For all the reasons just described, future studies in these fields are needed to identify the mechanisms responsible for high response following ECT in order to optimize and personalize the treatment. Furthermore, additional studies in this area may lead to better understanding of treatment-resistant mood disorders’ pathophysiology, and may help in the development of new and improved pharmacological treatments. In this regard, although epigenetic findings are still exploratory, epigenetics could represent a novel kind of biomarker for ECT treatment response, also in combination with more established predictors; certainly, more research is needed before reliable conclusions can be reached, and other biological systems implicated in the pathophysiology of MDD, aside from BDNF signaling, represent possible targets for future epigenetic studies.
Moreover, aside from the hypothesis-driven approaches in the different biological systems outlined in this review, broader untargeted analyses derived from genome-wide associated studies and from metabolomics, transcriptomics, or proteomics studies in ECT, which are mainly currently uncovered, would be a very promising field of research in future studies. Furthermore, additional insights in the molecular mechanisms of ECT and potential biomarkers acquired through these broader multi-omics approaches could be translated into other correlated research domains, such as other neuropsychiatric disorders, including epilepsy and schizophrenia.

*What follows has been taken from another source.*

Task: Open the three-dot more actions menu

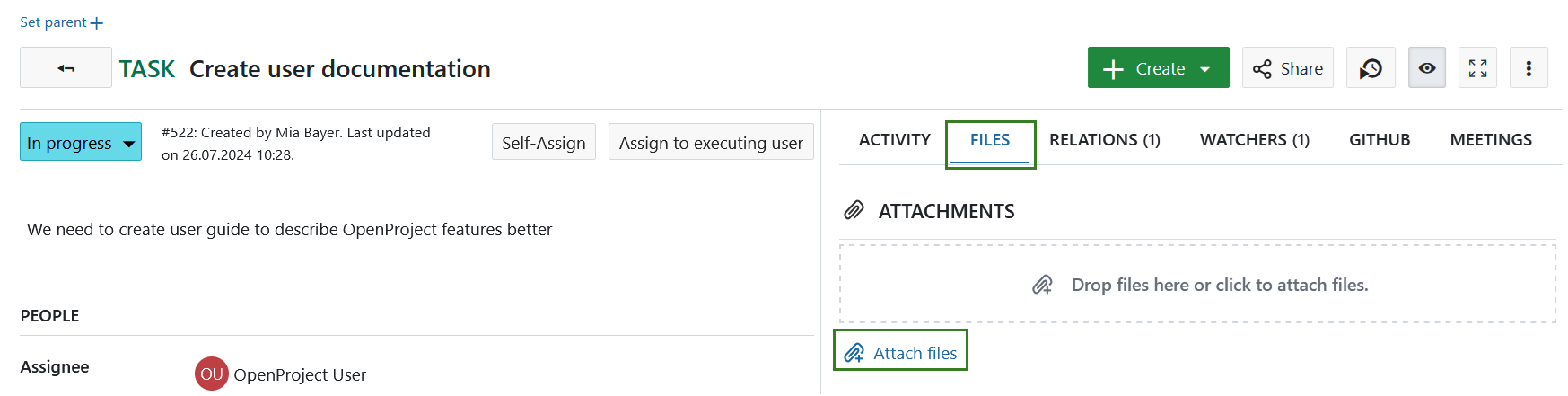Action: pyautogui.click(x=1529, y=68)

Adding to the development of advanced imaging technology, including structural and functional magnetic resonance imaging, with advanced perfusion and spectroscopic techniques, the resulting combined molecular, structural, and functional information may add promising perspectives of integrated research in the future.
To overcome the above-mentioned limitations, future research focusing on molecular mechanisms of ECT need to achieve homogeneous methodology in a larger study population. To this aim, in late 2017 the first large-scale international consortium of ECT genomics, namely the Genetics of Electroconvulsive Therapy International Consortium (Gen-ECT-ic) [
145] was formed. Gen-ECT-ic intends to organize the largest clinical and genetic collection to study the genomics of severe depression from the affective disorder spectrum (unipolar depression, bipolar disorder) and response to ECT, aiming for 30,000 patients worldwide using a genome-wide association study approach. It is hoped that with the effort of all these international researchers in the near future, it could be possible to obtain interesting data concerning the genomic underpinnings of severe depression and ECT outcome with relevant translational effects.